Hellebores are natives of central and southern Europe and the various species are at home in a diverse range of habitats. Basically a woodland flower, Hellebores prefer partial shade and rich, mist soil.
Hellebores divisions take a long time to increase in size, so most plants are propagated from seed. This adds to the variability of plants with the same name. If you want a specific color, your best chance of getting it is by purchasing the plant while it is in bloom.
Only about a decade ago, it was rare to see a Hellebore plant in any but the true collectors garden. Breeders have been working for years to produce more variety in color, size and patterns and in the process, developed plants that are quite hardy and easy to grow. There are many on the market with purple, pink, white and yellow markings.
Cultivars to Look For
You may see new offerings labeled as Helleborus x hybridus. These are the result of some breeding work that focused on improving H. orientalis. They are also sometimes referred to simply as H. orientalis hybrids and are hardy in zones 6-9. Again, try to find plants that are in bloom, so you are sure of what you are getting.
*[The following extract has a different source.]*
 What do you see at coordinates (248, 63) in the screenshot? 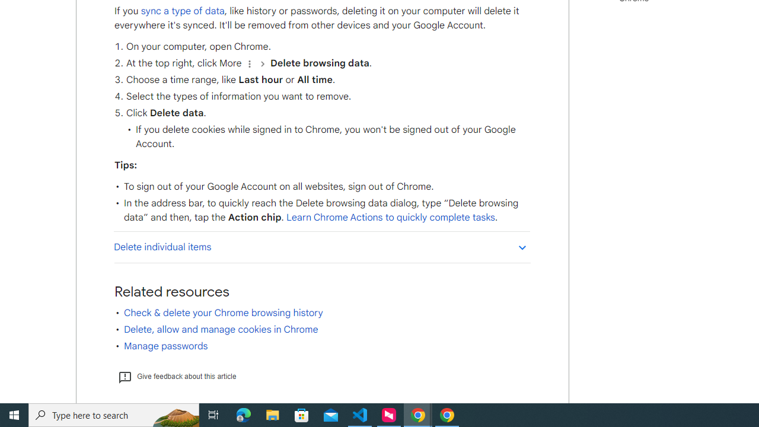
I see `'More'` at bounding box center [248, 63].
There are some named varieties on the market that are worth looking for. The Phedar Select Strain, developed by Hellebore breeder Will McLewin, in the U. K., are now available in the U.S. This series contains the dark purple, almost black flowered varieties you have probably seen in pictures. It also offers several lighter flower colors, with unusual interior markings.
Semi-double flowers and blooms with dark margins are the result of work by hybridizer Helen Ballard, in England. Peggy Ballard Is a deep reddish pink with a darker center and veins. Philip Ballard is a dark bluish-black.
You can also find several yellow Hellebores. Citron is described as primrose yellow, while Yellow Button has smaller, deep yellow flowers that change from cup shaped to saucer shaped.
If you can bear to take the bloom from your garden, Hellebores make long lasting cut flowers if the stem ends are dipped into boiling water before placing in cold water.